Walt is right, With copper gaskets like these you just anneal them and it softens the copper so the will seal again. Should be good for many years of use over and over.
I don't know if the problem still exists but on a new exhaust manifold I bought some time ago, the counterbore in that repro exhaust manifold was drilled way too deep and the existing "glands and rings" were impossible to fit up because a correctly made gland would just fall into that deep counterbore with the rings then falling to the floor. These all copper gaskets would have solved the problem but I have a strong distaste for one product compensating for an incorrectly made product since that leads to much confusion and I am not sure if the incorrect boring of the exhaust manifold then causes any other issues. Copper glands clearly do offer a good seal and I prefer them to other gaskets but they do require the manifolds to be straight and properly made. I ended up making longer glands to solve my issue but would have purchased these had they been available at that time. I am not disparaging this product but rather would like to have parts all made correctly in the first place so that the idea of "interchangeable parts" is preserved.

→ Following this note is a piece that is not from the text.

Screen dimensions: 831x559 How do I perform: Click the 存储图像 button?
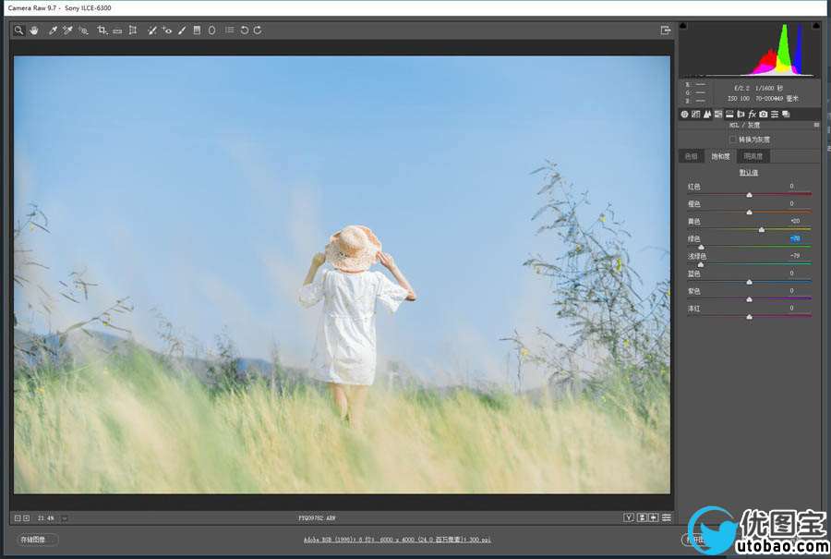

It's too bad that some parts manufacturers DO NOT manufacture their product(s) by adhering to the specs on ORIGINAL drawings as you do John,........harold
I'm a ring and gland guy...only use the copper crush rings once too. I get around that c'bore problem and the 'three hands needed' problem, with dabs of grease on the c'bores...it cooks off quick and makes it a 'two hands' proposition
Believe it or not I tried that. I honestly think the bores in addition to being too deep were also too large of a diameter. The glands just fell "in" to the bore at the slightest push and I couldn't get all 4 of them lined up perfectly enough to not push one of them in a wee bit and then the ring hit the floor. Envision trying to get a gland and ring to "sit" on the edge of a bore if it is way oversize. I was plenty angry that evening. I eventually turned down a piece of tubing to fit into a longer gland using my lathe and was able to make up 4 longer glands that held the thing OK but I hate the thought of having to work on it in the field if one of those longer glands gets lost.